A couple of weeks ago, Terry Krepel wrote a piece on WorldNetDaily‘s Aaron Klein for the Huffington Post, noting Klein’s skewed reporting on the far-right in Israel:
Klein has long been associated with far-right elements in Israel. One of his earliest acts as a WorldNetDaily reporter was to portray an AWOL Israeli soldier, Eden Natan-Zada, who had — unprovoked — shot and killed four Arabs on a bus in Gaza, as a victim because Palestinians who witnessed the cold-blooded shootings killed him before authorities could step in. Klein declared that the Natan-Zada was “murdered” by a “mob of Palestinians”; Klein never described the soldier’s victims has having been “murdered.”
…Another beneficiary of Klein’s whitewashing is Yekutel Ben Yaacov, whom Klein benignly described in a 2006 WND article only as a “northern Samaria resident.” In fact, he has another identity: Mike Guzovsky, a one-time leader of Kahane Chai. Klein even featured “Mike Guzofsky” (spelling is a bit fungible in Israel, apparently) in an August 2004 article that attempted to show that people like Guzofsky whom Israeli officials were portraying as “dangerous Jewish extremists” were just regular Joes and not prone to violence, and that “Jewish terrorism … is considered extremely rare.” Klein made no attempt to explain that Guzofsky and Ben Yaacov are one in the same.

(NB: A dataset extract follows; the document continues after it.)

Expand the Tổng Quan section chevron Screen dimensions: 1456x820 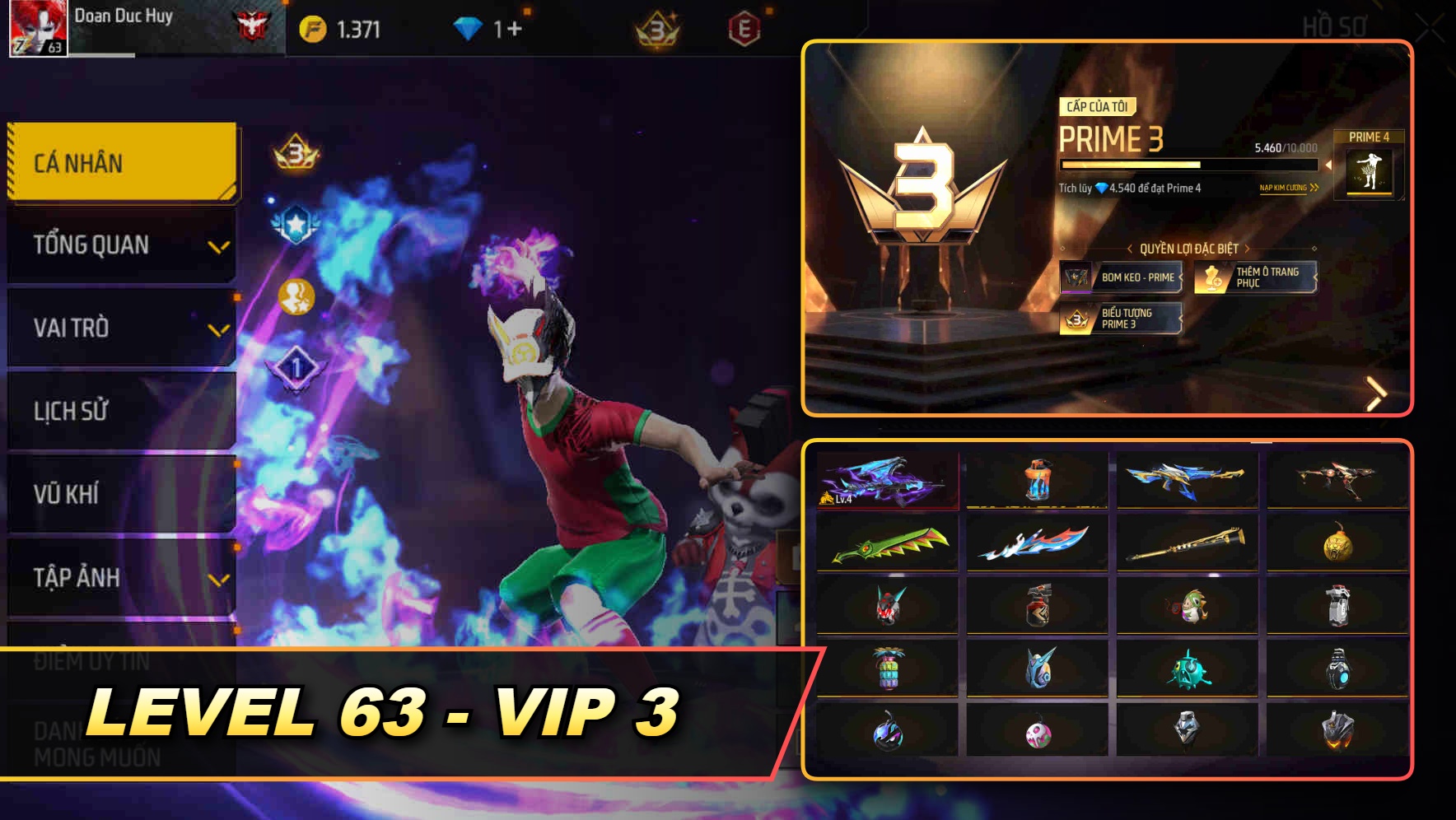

…Another favorite extremist source for Klein is David Ha’ivri, whom he portrayed in a December 2008 article only as a West Bank settler. But again, he’s much more than Klein has reported to his readers: Ha’ivri is a Kahanist who has organized numerous protests at Jerusalem’s Temple Mount, the ancient site of a Jewish temple that is now the site of a mosque. Eden Natan-Zada — the AWOL soldier who slaughtered four people on a bus in Gaza — joined in one of those protests before committing his massacre…
The various links take you to Terry’s earlier ConWebWatch pieces on the subject, where you’ll see my name mentioned a couple of times – I brought some of these points to Terry’s attention (e.g. here, here, and here).

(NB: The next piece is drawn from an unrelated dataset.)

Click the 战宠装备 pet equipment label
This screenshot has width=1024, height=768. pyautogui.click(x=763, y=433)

Klein has now responded to the article on his 77WABC radio show with some of the most shameless and blustering whataboutery I’ve ever come across. Why, he demands, is he being accused of being “associated” with Kahanists when Obama has links to Bill Ayers?
Do they have me, like say, launching my journalist career in the living room of a Kahane Chai leader, sort of like Barack Obama, who is associated with real extremists, launched his political career, remember, in the living room of Weatherman terrorist Bill Ayers, who of course sought the downfall of the U.S. government? … Do they have me being hired for my first job by a Kahane Chai leader, like Obama was actually hired for his first position, which would be at the Chicago Annenberg Challenge, an education reform organization. He was hired by the chairman of that group, the CAC, Bill Ayers. … Do they have me sitting on the board of a nonprofit organization as a paid director with Kahane Chai leaders like Obama served on the board as a paid director of the Woods Fund with Bill Ayers? …There better at least be a suggestion that Kahane Chai leaders ghost-wrote my previous books, like a lot of people have strongly suggested that Bill Ayers may have ghostwritten Obama’s book ‘Dreams of My Father.’

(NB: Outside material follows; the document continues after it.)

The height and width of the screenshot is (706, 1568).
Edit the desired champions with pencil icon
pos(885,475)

Klein goes on to complain that George Soros’s money is behind it all (hey, George, any chance I can have some of that?), and that he is being targeted for exposing Obama’s extremism. The only attempt at any engagement with the substantive points raised by Terry above is to complain that the New York Times and the Jerusalem Post have also both quoted David Ha’ivri without mentioning his Kahanist links, so it is unfair that he is being criticised for the same omission.
Klein goes on to attempt to clarify his own position:
Just for the record, I personally do agree with some of the sentiments of Rabbi Meir Kahane. I think he was right about certain things, wrong about other things, but I have absolutely nothing, no association whatsoever with Kahane Chai leaders. Further, I actually — I believe that some of these leaders of Kahane Chai in Israel are extremists, and more than that, they’re absolute embarrassments to the religious national community in israel. And I think that unfortunatly, the media is using the Kahane extremists to basically paint all the Jews in the West Bank as extremists. So, bottom line, I have absolutely nothing to do with these Kahane Chai extremists.
This begs two rather obvious questions: which of these “leaders of Kahane Chai in Israel” are the extremists, and which are the moderates? Which “sentiments” of Kahane does Klein embrace, and which does he reject?